La critique de Mr K : Ceux qui nous suivent depuis une certain temps le savent, au Capharnaüm éclairé, Nelfe et moi aimons les personnages récurrents dans les romans policiers. Pour ma part, j’aime tout particulièrement suivre les aventures des inspecteurs Adamsberg et Rebus. Désormais, j’y rajouterai l’inspecteur Mortka, leur équivalent polonais qui revient en force avec La Cité des rêves de Woljciech Chmielarz dans un roman très prenant, une enquête remarquablement menée doublée d’un miroir sans concession sur les travers de la Pologne et de nos sociétés modernes.
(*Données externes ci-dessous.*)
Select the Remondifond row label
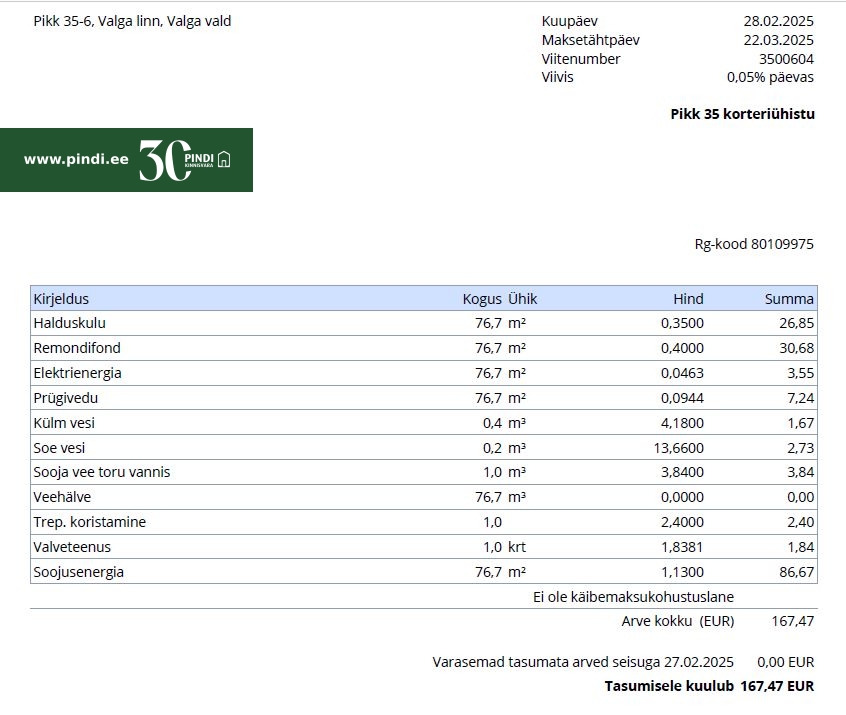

Un cadavre est découvert dans une résidence protégée qui n'accueille que des membres de la nomenklatura de Varsovie, familles friquées qui aiment plus que tout au monde se côtoyer et éviter de croiser ceux qu’ils jugent comme indigents. La jeune fille était étudiante en journaliste et a été poignardée à deux reprises devant un des immeubles de haut standing qui composent le quartier. Personne n’a rien vu évidemment mais très vite, une coupable idéale vient avouer le crime. Cependant Mortka n’y croit pas, tout paraît trop simple et le témoignage sonne faux. En creusant des pistes en compagnie de La Sèche, son acolyte féminine qui n’a pas sa langue dans sa poche et ne retient pas sa rage, il commence à découvrir des choses pas très claires dans ce paradis pour riches où intérêts politiques, économiques jouxtent de très près le grand banditisme et des pratiques plus qu’illégales.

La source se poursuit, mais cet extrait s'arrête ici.